Material provided
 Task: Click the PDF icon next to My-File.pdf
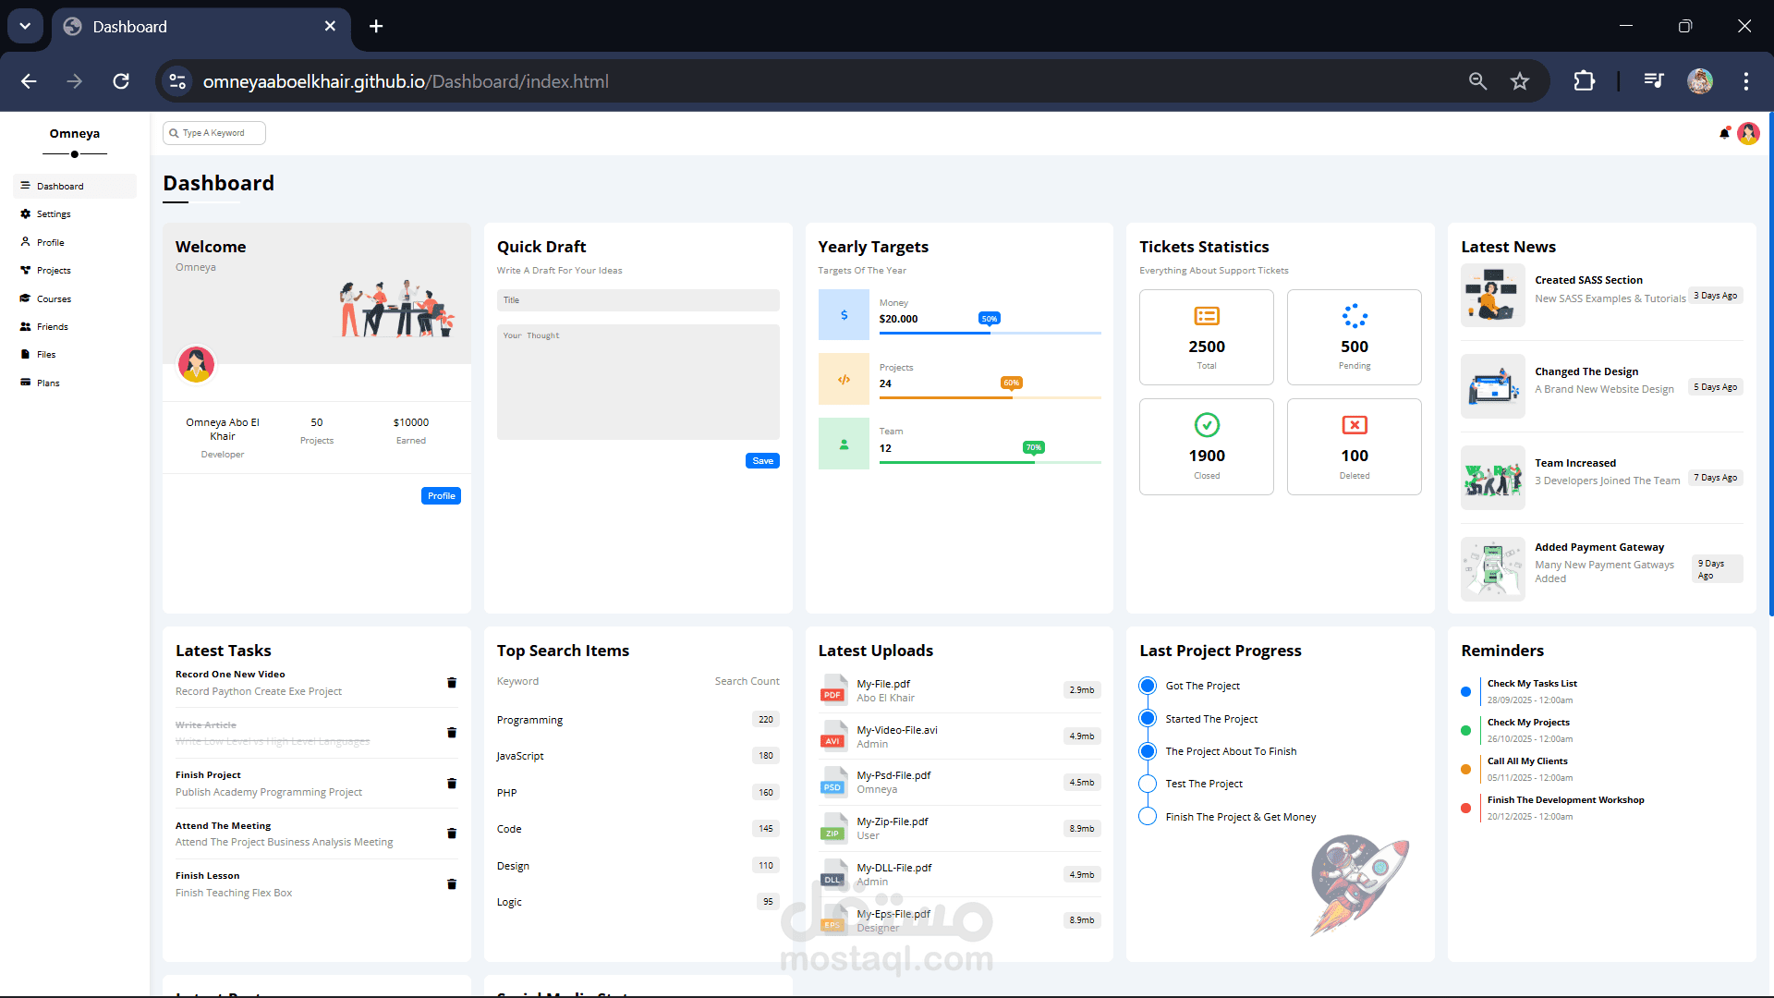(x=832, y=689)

...

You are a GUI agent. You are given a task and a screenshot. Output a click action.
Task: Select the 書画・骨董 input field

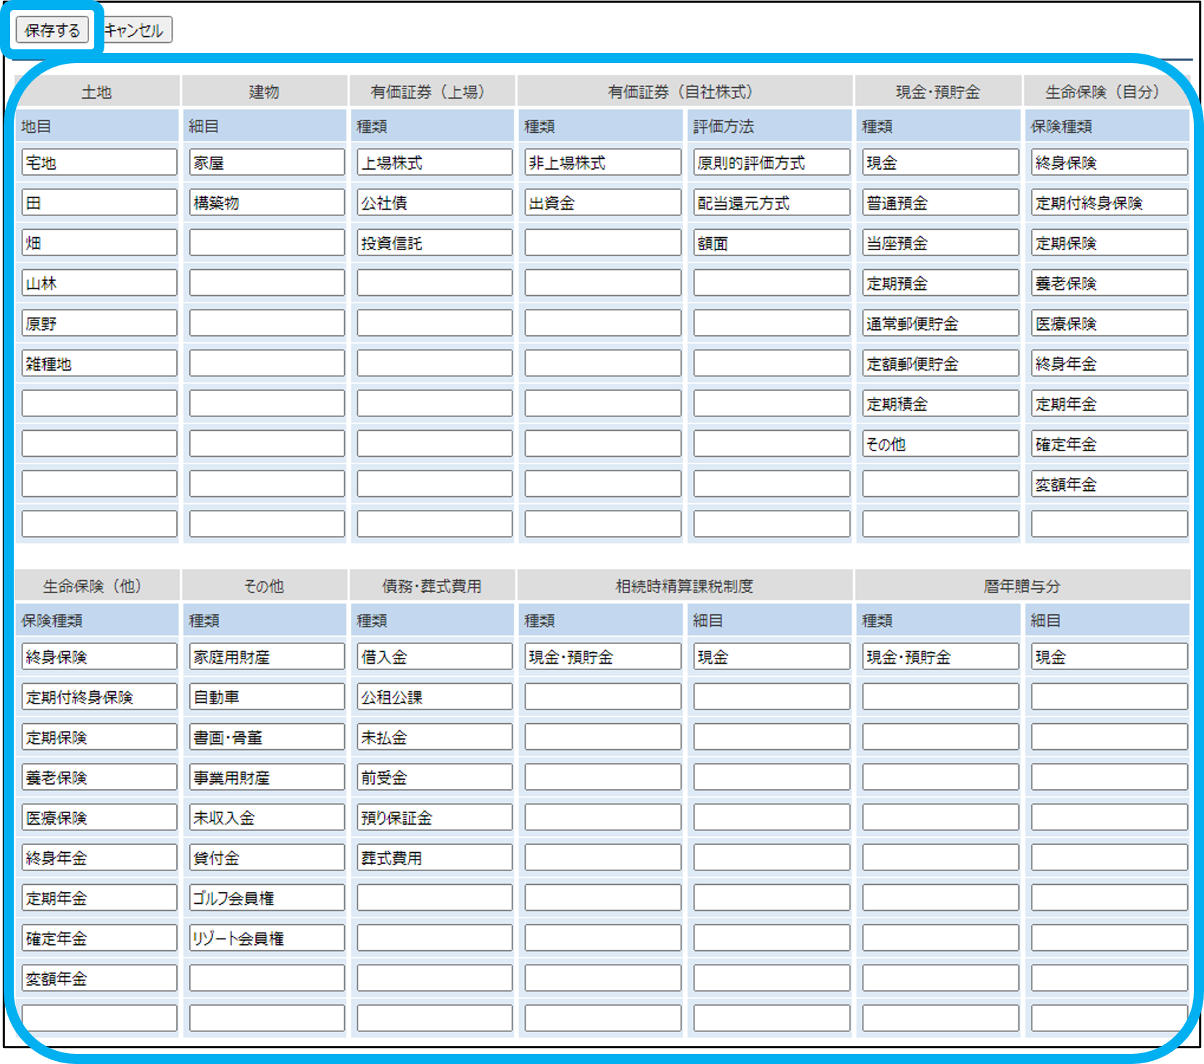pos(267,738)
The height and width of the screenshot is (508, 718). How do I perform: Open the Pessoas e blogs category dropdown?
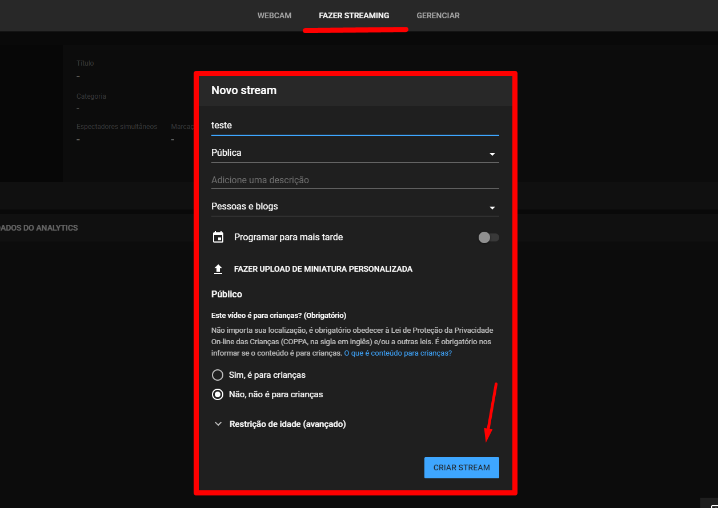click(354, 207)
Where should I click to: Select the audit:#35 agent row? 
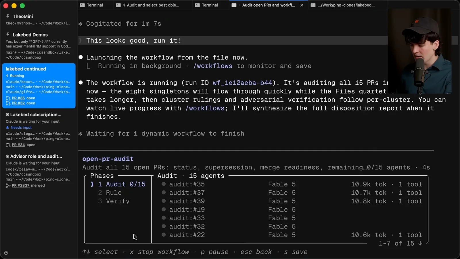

Goal
How many lines in the data above contain the string "Select", with case taken into account? Reply with the number only.

Answer in full
2